After completely missing all of 2009 thanks to Tommy John surgery, Shaun Marcum returned to the Blue Jays rotation in 2010 with mixed expectations. Many pitchers have successfully come back from TJ surgery in the past but that success is far from guaranteed. Marcum didn’t just get back to his old self, he turned in the best season of his career.
For just the second time in his career, all of Marcum’s appearances were starts. He first became a full-time starter in 2008 turning in 25 starts in 25 appearances. In 2010, Marcum took the ball from the start 31 times and hurled a career high 195 1/3 innings. He compiled a 3.64 ERA and was worth a career best 3.5 WAR. Marcum only had one real injury concern in 2010 missing a few weeks in July with elbow inflammation. It’ll be interesting to see how his arm reacts next season going from almost no work in ’09 to nearly 200 innings at the big league level in 2010.
Despite coming back from injury, Marcum finished the season strong with a 3.31 FIP in 38 1/3 September innings. Marcum only turned in one bad month all season in August when both his ERA and FIP were north of five and he gave up eight homers in just 32 innings of work for the month. The homers have always been a nuisance for Marcum in his career as he consistently posts worse than average HR/9 innings marks. His 1.11 HR/9 IP in 2010 was the best of his career but still on the wrong side of the league average .96 HR/9 IP.
He may have staved off homers at a better rate than in year’s past but how much he had to do with it, isn’t clear. Marcum had generated groundballs on more than 40 percent of his balls in play in both 2007 and 2008 but failed to do so in 2010 with a meager 38.4 percent groundball rate. His 43 percent flyball rate was the second highest of his career. He’s not going to become an extreme groundball pitcher and may be hurt by long balls again in the future. But for 2010 anyways, it wasn’t a major roadblock to success.

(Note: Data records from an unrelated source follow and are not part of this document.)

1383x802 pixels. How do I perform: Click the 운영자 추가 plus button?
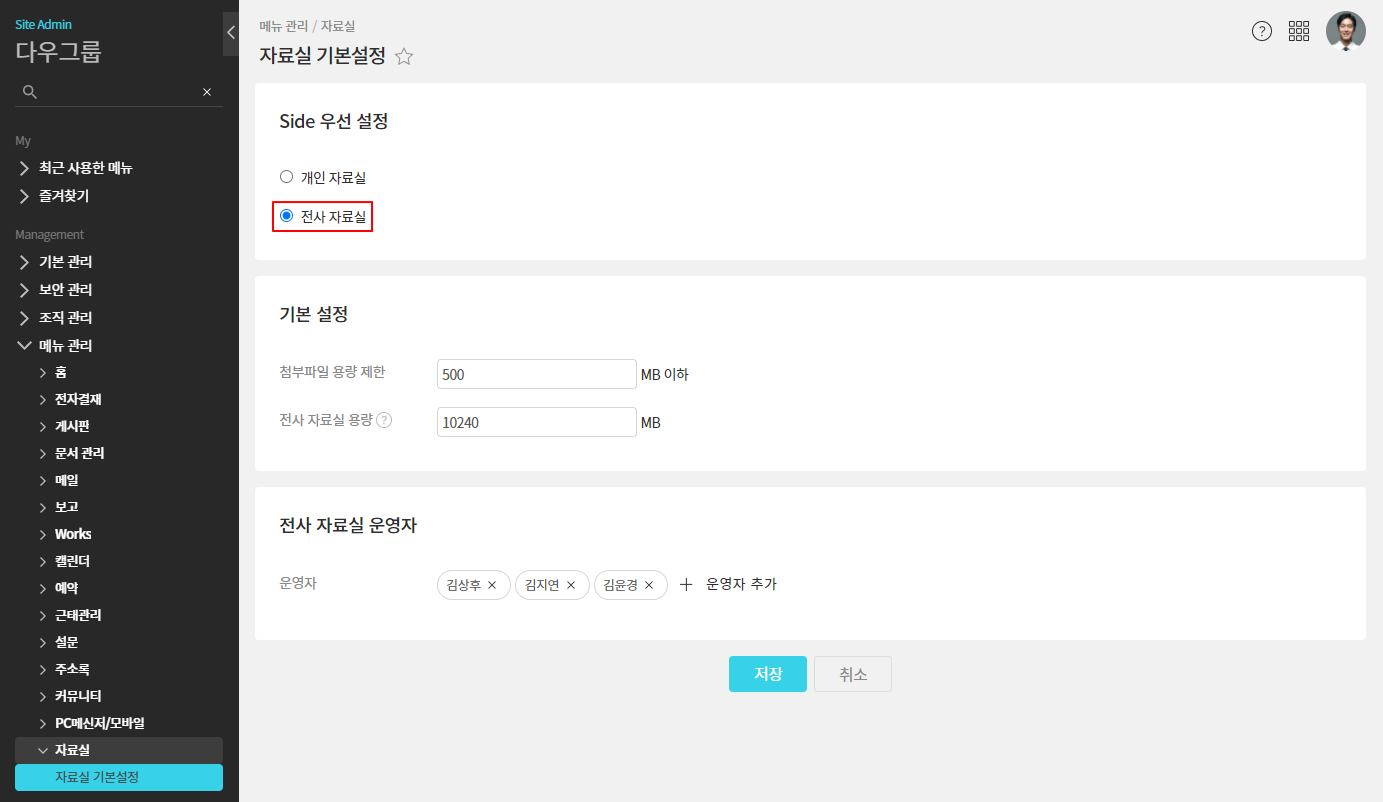[686, 585]
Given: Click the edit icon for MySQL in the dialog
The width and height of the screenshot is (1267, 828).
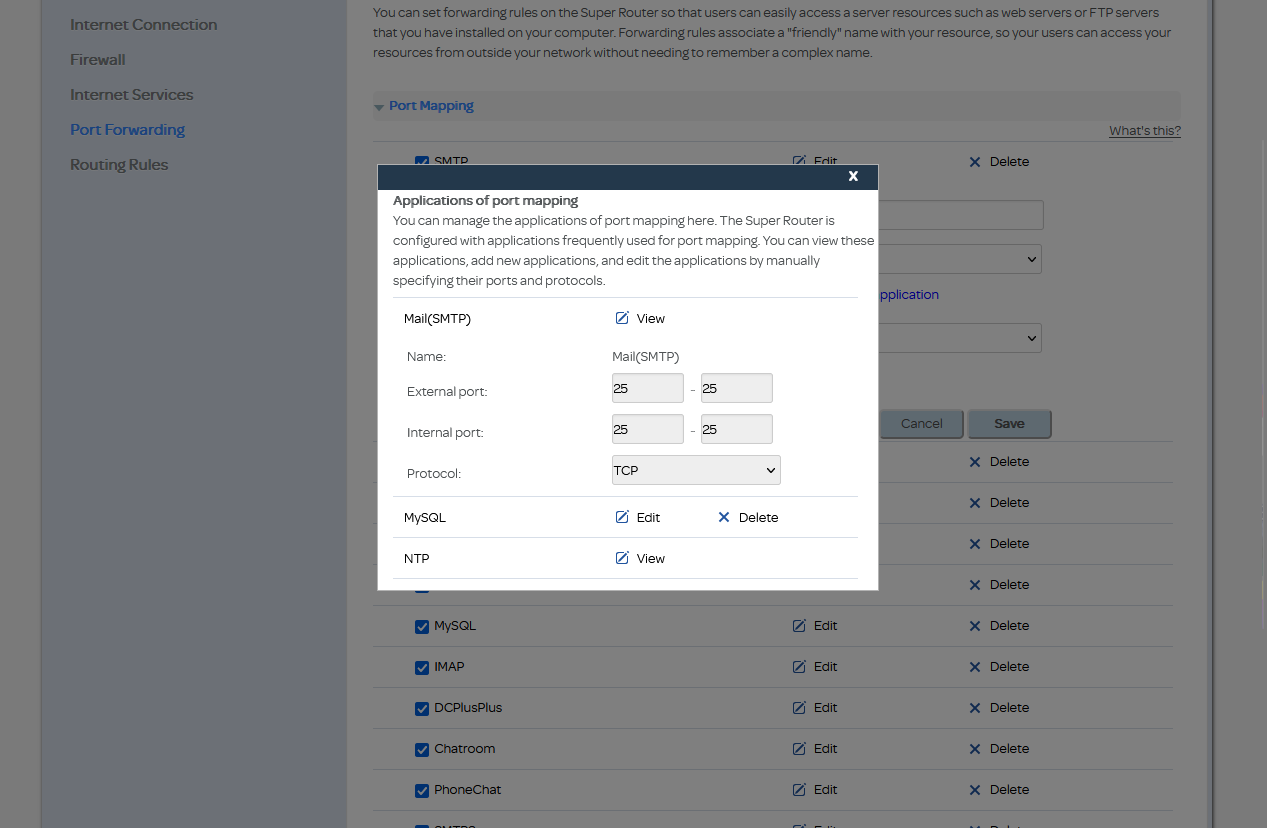Looking at the screenshot, I should point(622,517).
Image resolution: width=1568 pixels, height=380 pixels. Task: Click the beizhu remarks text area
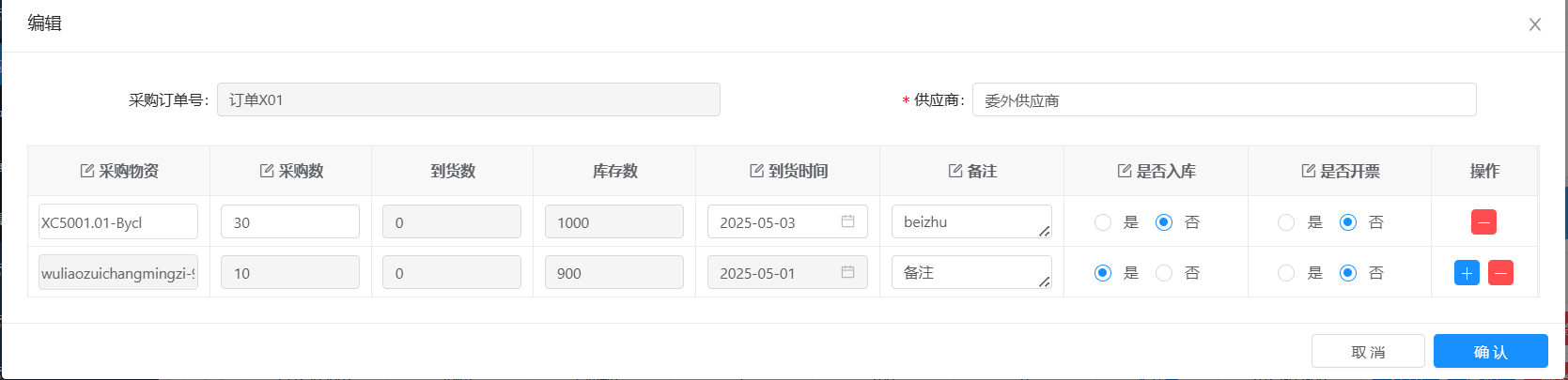(971, 221)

Marcum’s 3.74 FIP was far away the best of his career, never before putting up a FIP under 4.46. That’s what tends to happen when you strike out a career high 7.60 batters per nine and walk a scant 1.98 per nine. The strikeout rate wasn’t drastically higher than his career average of 7.28 and it was the third time he’s had an above average strikeout rate. The career high in Ks was supported by a solidly above average, and career high, 10.9 swinging strike percentage.
The biggest contributor to his excellent FIP, and season as a whole, was the walk rate. In 2007 and 2008 Marcum displayed walk rates of 2.77 and 2.97 across 159 and 151 innings, respectively. That control was taken to a whole new level in 2010 with the AL’s fourth best walk rate and third best strikeout to walk ratio among qualified starters.
Marcum is primarily a fastball-change pitcher, with those two pitches accounting for 70 percent of his pitches thrown last season. He also mixed in cutters, curveballs and some occasional sliders. The fastball averaged just 87 MPH, with the change-up zipping across at about 80 MPH. The change was so effective that Tampa Bay Rays manager Joe Madden tried to neutralize it by having his switch hitters bat right handed against the right handed Marcum. FanGraphs rated Marcum’s change as the second best change among all AL starters narrowly behind Felix Hernandez’s change-up.
Marcum was pitching in his first of three arbitration seasons at age 28 and turned in a bargain of a season for the Jays who only had to layout 850,000 dollars for his services. That number is going to rise by quite a bit for Marcum’s age 29 season but Marcum figures to be worth the expense. Even with some regression in his home run and walk rates, if healthy, Marcum will continue to be a solid top to mid rotation pitcher. After “out-pitching” his FIP with markedly lower ERAs for a few seasons, Marcum had a season that impressed both new and old stat heads alike.